#### Written problem a
In the cancellation decision, from what date are the EUTM proprietor's rights revoked?

#### Text block
* * *

CANCELLATION DIVISION



CANCELLATION No 41 782 C (REVOCATION)


The Coca-Cola Company, One Coca-Cola Plaza, Atlanta, Georgia 30313, United States of America (applicant), represented by Beverage Services Limited, 1 A Wimpole Street, London W1G 0EA, United Kingdom (professional representative)


a g a i n s t


Αλεξανδροσ Κοντογουρησ, 28ΗΣ ΟΚΤΩΒΡΙΟΥ 82, ΝΕΟ ΨΥΧΙΚΟ, ΑΤΤΙΚΗ, Greece (EUTM proprietor), represented by Kiortsis & Associates, 136. Solonos Str., 10677 Athens, Greece (professional representative).


On 21/10/2020, the Cancellation Division takes the following



DECISION


1. The application for revocation is upheld.


2. The EUTM proprietor’s rights in respect of European Union trade mark No 12 451 316 are revoked in their entirety as from 27/02/2020.


3. The EUTM proprietor bears the costs, fixed at EUR 1 080.

* * *

(Records from a data collection)
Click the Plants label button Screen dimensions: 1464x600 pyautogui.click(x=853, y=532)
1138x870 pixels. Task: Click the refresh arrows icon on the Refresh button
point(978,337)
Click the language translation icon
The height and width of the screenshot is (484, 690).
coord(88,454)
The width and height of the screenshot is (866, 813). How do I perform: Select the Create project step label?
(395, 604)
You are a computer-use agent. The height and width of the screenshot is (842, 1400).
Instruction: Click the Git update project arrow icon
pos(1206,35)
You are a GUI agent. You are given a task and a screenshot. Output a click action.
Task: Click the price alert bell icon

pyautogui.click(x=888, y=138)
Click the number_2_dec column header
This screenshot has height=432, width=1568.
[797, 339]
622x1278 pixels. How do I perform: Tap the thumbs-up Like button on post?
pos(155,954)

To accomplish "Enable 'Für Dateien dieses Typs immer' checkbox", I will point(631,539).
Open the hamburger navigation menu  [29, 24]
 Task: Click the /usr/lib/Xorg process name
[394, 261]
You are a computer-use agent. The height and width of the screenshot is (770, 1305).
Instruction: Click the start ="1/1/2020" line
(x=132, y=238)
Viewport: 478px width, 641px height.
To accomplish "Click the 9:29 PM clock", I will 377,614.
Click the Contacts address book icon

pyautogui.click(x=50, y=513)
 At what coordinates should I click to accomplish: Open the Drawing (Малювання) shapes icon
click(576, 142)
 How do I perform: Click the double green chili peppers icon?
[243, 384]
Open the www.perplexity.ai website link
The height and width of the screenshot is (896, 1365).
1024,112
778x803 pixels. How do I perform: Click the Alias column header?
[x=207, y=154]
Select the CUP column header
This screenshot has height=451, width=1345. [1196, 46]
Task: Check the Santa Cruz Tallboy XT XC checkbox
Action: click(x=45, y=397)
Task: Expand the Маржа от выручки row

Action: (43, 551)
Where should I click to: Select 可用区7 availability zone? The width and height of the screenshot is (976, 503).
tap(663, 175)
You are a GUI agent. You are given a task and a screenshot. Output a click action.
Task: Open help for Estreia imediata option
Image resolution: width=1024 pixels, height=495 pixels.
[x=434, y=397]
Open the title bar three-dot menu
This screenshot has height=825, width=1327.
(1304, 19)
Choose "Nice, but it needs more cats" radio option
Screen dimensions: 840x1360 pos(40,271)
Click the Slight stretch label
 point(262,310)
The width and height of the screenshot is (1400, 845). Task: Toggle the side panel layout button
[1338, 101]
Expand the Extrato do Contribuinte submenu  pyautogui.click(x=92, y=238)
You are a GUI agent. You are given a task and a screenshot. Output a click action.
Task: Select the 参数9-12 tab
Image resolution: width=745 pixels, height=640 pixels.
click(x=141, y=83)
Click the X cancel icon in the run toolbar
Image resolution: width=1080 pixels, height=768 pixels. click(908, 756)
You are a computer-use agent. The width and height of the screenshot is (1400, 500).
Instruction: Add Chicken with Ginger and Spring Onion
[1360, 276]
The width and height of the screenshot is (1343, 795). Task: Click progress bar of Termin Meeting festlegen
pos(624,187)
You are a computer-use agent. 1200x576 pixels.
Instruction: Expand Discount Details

* * *

#### Written problem b
Present the lines of the records as a Markdown table with the columns Row and Line, starting at the line containing "but it needs" and ending at the line containing "Expand the Extrato". Leave out any blank lines.

#### Correct output a
27/02/2020

#### Correct output b
| Row | Line |
|---|---|
| 1 | Choose "Nice, but it needs more cats" radio option |
| 2 | Screen dimensions: 840x1360 pos(40,271) |
| 3 | Click the Slight stretch label |
| 4 |  point(262,310) |
| 5 | The width and height of the screenshot is (1400, 845). Task: Toggle the side panel layout button |
| 6 | [1338, 101] |
| 7 | Expand the Extrato do Contribuinte submenu  pyautogui.click(x=92, y=238) |